With the melting of the snow, Arthur feels a lightening of his heart as the days gradually grow warmer until finally, there they are once again: his migratory friends returned from southern climes. But do they want to hear all about Arthur’s cold and wonderful time? Oh dear me no: “Think what joy you missed.” they comment to Arthur as …

We leave Arthur as we found him riding the roads of Central Park , ‘gazing at himself in the taillight of a hansom cab. He was enjoying himself immensely.’
Altogether enchanting and brilliantly witty is Rhoda Levine’s bird’s eye view of a New York City winter from the perspective of one experiencing it for the first time. Arthur is something of a philosopher and his thirst for experiences and zest for life are truly admirable. His time is beautifully visualized too, through Everett Aison’s charcoal and watercolour pictures that have an appropriately stark quality about them.
This book should delight both those familiar with New York winters and those who, like Arthur as the story starts, have no experience of it.
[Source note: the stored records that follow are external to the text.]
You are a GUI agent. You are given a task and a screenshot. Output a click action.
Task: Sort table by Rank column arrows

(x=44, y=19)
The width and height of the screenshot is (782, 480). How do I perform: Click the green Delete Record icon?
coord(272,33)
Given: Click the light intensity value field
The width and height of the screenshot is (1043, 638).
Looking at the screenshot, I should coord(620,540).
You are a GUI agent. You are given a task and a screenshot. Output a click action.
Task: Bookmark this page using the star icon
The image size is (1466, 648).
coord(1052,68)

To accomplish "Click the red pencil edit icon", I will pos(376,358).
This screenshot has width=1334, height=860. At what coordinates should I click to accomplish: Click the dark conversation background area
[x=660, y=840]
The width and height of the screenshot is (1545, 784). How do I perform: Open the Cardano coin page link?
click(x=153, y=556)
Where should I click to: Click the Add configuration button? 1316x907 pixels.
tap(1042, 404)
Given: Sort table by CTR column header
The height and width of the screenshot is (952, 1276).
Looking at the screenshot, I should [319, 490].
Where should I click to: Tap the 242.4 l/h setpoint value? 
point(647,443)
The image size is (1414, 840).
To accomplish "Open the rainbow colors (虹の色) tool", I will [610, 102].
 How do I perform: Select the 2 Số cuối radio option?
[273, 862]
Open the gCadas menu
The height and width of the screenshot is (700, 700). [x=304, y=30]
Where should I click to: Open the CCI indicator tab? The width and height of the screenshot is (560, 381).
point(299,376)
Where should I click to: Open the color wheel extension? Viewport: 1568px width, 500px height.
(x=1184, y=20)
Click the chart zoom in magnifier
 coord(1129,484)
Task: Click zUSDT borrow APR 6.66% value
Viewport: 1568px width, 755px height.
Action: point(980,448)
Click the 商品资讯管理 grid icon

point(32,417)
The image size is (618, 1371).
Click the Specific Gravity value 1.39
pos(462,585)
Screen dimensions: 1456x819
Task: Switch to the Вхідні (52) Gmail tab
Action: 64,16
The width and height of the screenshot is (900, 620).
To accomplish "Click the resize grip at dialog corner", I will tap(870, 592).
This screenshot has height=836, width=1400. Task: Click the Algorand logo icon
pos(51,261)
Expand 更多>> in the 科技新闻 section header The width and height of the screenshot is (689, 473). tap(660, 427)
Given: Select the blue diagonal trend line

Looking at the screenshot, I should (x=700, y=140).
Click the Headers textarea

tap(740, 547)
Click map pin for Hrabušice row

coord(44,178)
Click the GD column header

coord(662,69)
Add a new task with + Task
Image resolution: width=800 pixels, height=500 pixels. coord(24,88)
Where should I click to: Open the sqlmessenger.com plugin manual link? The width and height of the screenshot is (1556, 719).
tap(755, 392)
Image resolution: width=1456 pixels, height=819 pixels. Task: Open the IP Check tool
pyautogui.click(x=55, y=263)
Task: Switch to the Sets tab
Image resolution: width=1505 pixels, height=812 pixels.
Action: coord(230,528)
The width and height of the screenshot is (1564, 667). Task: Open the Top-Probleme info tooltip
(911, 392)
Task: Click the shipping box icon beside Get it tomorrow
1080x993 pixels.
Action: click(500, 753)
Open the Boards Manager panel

To appreciate Arthur’s spontaneous joy in the face of the challenges he meets, readers/listeners would probably need to be at least eight and going right through to ninety eight.
Two other recent reissues of neo classics for slightly older readers from the same publisher, both of which I loved as a child are the wonderful:

The 13 Clocks
James Thurber and Neil Gaiman
This fairy tale of a book is one every child should have in his or her collection.
as is:
The Pushcart War
Jean Merrill and Ronni Solbert
And finally a ghostly read:

The Last of the Spirits
Chris Priestly
Bloomsbury Children’s Books
Chris Priestly tells a chilling ghostly tale, one that essentially takes the Dickens original to another dimension. We are transported to the Christmas Eve streets of Victorian London where we meet, cold and starving, teenager Sam and his younger sister, Lizzie. Having begged an old businessman for money to buy food, Sam is filled with rage and hatred at the contemptuous sneer he receives from him (you can guess the character’s identity) and swears vengeance. He is then visited by warning spirits telling/showing him the possible outcome, should he choose to follow that path of vengeance. The question is: will Sam be able to resist his initial urge?
Yes, this book is fairly short and can easily be read at a single sitting – indeed the power of the story drove me to do so – but its haunting power grips me still.
Powerfully compelling: but read it yourself first before offering it to anyone under eleven.